(Collected data)
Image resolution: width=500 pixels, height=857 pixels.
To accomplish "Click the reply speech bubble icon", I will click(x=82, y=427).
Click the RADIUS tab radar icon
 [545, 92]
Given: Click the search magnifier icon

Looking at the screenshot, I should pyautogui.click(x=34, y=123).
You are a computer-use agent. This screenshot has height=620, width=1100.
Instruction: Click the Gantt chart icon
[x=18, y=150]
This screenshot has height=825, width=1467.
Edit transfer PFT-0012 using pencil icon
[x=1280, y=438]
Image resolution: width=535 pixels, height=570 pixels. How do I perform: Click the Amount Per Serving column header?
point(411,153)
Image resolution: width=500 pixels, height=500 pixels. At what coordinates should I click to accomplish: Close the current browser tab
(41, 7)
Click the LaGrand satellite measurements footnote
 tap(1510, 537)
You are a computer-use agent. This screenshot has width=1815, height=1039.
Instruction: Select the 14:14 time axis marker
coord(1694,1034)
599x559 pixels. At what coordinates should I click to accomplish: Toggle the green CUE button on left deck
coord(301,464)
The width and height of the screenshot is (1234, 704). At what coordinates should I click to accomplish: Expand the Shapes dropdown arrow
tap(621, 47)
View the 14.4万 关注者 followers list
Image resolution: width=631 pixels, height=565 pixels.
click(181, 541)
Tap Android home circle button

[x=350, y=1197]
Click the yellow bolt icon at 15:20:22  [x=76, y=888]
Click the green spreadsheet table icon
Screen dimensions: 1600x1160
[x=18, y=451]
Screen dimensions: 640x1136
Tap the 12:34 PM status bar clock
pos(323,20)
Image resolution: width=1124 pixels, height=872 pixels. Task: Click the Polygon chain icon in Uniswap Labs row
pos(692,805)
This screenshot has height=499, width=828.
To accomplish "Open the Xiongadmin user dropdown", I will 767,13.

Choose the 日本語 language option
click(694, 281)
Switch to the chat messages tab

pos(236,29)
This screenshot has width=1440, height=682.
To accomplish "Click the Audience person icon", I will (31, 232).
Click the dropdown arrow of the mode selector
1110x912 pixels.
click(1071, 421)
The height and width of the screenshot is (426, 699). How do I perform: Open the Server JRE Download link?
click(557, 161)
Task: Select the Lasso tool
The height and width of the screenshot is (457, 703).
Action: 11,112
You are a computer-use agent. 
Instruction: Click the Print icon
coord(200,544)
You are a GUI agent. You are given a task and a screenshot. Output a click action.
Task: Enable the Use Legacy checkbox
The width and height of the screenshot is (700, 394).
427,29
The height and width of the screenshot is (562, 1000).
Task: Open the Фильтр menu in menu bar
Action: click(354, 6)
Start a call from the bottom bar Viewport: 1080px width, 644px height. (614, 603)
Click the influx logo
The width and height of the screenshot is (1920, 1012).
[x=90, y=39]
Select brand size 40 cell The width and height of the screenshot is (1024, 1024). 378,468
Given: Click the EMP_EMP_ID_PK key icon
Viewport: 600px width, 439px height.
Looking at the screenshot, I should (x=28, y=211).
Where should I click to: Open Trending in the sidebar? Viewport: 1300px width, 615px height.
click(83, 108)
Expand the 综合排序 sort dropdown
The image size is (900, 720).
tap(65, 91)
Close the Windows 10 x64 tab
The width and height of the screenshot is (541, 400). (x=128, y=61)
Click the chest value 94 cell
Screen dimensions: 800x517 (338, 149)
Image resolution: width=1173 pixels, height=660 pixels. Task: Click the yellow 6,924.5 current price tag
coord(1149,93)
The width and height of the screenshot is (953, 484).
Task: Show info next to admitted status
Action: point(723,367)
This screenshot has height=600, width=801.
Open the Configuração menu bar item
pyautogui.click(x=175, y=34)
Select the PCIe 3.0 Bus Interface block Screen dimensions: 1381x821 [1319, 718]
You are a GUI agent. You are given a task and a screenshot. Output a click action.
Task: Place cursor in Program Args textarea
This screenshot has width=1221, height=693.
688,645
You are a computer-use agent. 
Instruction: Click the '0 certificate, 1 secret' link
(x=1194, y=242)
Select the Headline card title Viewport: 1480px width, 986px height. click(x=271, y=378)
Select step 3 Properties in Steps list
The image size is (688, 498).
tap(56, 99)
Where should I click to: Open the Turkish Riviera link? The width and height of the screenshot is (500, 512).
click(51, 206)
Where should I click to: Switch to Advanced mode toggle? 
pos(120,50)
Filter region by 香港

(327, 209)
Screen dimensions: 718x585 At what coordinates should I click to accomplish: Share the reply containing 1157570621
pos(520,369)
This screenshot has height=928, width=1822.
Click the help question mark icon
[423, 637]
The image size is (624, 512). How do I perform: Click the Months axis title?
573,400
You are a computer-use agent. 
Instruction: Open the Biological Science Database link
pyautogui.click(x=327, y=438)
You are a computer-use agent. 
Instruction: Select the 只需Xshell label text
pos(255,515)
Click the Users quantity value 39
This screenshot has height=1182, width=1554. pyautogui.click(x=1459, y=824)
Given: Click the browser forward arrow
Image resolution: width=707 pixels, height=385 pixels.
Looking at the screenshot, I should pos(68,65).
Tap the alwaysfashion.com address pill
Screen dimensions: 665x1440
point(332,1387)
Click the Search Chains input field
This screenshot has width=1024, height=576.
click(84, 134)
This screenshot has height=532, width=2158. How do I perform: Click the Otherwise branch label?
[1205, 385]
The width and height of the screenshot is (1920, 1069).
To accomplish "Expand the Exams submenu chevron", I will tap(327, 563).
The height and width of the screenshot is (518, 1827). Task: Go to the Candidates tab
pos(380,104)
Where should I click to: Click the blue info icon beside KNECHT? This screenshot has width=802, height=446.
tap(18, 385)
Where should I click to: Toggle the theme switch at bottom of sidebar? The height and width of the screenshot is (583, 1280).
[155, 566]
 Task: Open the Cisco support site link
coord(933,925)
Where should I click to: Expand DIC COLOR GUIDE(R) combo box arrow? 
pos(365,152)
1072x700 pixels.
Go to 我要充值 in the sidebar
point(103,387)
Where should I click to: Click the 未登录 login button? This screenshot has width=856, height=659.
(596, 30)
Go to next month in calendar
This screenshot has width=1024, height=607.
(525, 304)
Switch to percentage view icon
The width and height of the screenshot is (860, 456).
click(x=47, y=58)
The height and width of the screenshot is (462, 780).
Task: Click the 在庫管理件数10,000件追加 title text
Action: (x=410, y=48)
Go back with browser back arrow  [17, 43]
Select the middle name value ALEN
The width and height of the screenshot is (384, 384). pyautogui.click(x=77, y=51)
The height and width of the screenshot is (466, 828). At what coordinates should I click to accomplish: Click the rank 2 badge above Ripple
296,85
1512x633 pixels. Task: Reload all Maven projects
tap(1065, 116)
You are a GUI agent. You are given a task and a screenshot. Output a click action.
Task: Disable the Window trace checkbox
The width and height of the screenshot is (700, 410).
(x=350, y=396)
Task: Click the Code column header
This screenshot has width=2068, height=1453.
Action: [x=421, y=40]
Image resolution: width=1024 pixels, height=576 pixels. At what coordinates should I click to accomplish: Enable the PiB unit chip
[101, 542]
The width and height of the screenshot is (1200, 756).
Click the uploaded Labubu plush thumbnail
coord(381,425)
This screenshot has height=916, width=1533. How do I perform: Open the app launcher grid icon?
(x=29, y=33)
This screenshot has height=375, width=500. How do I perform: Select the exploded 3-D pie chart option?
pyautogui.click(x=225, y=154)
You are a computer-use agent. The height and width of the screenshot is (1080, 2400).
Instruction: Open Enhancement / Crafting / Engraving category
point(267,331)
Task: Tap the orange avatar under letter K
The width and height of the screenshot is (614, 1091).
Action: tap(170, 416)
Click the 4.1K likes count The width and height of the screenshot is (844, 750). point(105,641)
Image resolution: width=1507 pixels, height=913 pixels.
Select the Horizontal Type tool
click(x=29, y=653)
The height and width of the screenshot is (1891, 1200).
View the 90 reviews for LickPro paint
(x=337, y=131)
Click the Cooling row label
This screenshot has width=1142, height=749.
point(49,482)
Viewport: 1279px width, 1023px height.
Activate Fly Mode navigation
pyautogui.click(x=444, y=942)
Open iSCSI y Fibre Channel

:: Task directions ::
In the records above, find every line with the word "checkbox" and copy it.

:: The completed task ::
Task: Enable the Use Legacy checkbox
Task: Disable the Window trace checkbox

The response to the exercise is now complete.